In 1992, the government froze its home support budget for disabled people on welfare. Special transportation allowances were cut in three consecutive budgets starting in 1993. The 1994 budget froze grants to social agencies at a time when social and economic difficulties were driving up demand for social services. In the 1995 budget, allowances for furniture were cut and the province stopped paying arrears in welfare recipients' electricity bills. The 1996 bud- get cut furniture and household equipment budgets by 50 percent, and it made room and board the rule for all single employable people on welfare Since then, the government pays them separate shelter allowances only in exceptional cases.
The Department of Social Services hired 13 investigators in October 1993 to control abuse and recover money in cases of fraud. Savings to March 1994 were $2.5 million or slightly more than one percent of the province's annual welfare budget of about $200 million. The opposition social services critic in the House of Assembly said the investigators were actually turning up mistakes made by overworked and overstressed staff.3
The province hired five more fraud investigators as a result of its 1994 budget and another ten after the 1996 budget. In May 1996, the Department of Social Services announced that its investigators had looked into almost 1,400 cases in the previous year. They found 113 cases serious enough to investigate further.4
Newfoundland's current hopes for welfare reform are contained in its Strategic Social Plan Consultation Paper published in June 1996. When the government released the paper, it also announced the creation of the Social Policy Advisory Committee, an independent group to conduct a public consultation on social reforms in Newfoundland.

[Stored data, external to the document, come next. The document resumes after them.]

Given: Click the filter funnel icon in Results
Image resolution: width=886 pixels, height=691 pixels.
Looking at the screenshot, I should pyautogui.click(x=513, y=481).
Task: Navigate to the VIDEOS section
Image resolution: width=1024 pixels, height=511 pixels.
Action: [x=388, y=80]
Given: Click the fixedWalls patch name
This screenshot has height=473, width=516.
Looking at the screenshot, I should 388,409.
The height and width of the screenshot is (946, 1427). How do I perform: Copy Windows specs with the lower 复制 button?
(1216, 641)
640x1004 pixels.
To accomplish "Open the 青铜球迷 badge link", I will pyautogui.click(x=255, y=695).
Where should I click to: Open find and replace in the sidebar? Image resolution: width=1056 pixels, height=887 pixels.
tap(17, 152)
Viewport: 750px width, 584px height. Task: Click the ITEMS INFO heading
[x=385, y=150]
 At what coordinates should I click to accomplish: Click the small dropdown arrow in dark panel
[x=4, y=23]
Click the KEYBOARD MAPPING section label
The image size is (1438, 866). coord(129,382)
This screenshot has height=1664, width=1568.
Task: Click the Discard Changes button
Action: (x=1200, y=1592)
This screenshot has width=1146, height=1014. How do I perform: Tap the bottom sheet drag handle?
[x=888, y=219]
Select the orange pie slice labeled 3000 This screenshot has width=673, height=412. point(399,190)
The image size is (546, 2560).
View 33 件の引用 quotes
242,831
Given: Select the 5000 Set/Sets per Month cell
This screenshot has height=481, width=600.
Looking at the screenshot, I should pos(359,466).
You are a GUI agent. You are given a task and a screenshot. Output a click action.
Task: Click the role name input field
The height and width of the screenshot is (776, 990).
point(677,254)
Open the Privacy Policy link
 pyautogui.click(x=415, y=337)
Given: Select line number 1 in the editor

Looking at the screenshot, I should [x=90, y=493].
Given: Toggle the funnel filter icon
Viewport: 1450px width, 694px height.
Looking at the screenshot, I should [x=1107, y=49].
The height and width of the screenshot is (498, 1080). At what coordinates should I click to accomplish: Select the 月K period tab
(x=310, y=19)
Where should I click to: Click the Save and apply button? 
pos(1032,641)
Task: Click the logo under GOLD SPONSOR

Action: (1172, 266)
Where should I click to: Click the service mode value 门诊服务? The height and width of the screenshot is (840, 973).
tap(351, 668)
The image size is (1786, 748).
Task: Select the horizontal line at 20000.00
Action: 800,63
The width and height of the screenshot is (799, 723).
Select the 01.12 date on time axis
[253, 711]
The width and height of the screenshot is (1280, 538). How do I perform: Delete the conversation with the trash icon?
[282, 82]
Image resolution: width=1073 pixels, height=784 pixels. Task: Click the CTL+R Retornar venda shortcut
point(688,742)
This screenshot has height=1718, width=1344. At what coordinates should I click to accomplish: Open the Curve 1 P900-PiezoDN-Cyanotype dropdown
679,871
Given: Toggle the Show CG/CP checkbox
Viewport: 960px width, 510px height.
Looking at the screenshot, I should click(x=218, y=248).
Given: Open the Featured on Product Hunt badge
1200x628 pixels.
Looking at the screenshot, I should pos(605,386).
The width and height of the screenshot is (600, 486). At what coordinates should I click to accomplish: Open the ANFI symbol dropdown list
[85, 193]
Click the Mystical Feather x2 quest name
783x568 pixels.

The Strategic Social Plan Consultation Paper looked at a wide range of human services from health care and education to justice and social services On the issue of welfare reform, the paper drew heavily on the work of the Newfoundland Royal Commission on Employment and Unemployment. The Commission's 1986 report, Building on Our Strengths, had called for extensive reforms to income security and unemployment insurance. In December 1993, the same group, now called the Economic Recovery Commission, recommended largely replacing both programs with a new Income Supplementation Program made up of two elements:
Once the new system was in place, unemployment insurance would revert to being an insurance program. It would be more difficult to qualify, and benefit periods would be shorter than under the existing system. Welfare would provide social services or top up the Basic Income Supplement for households with special needs.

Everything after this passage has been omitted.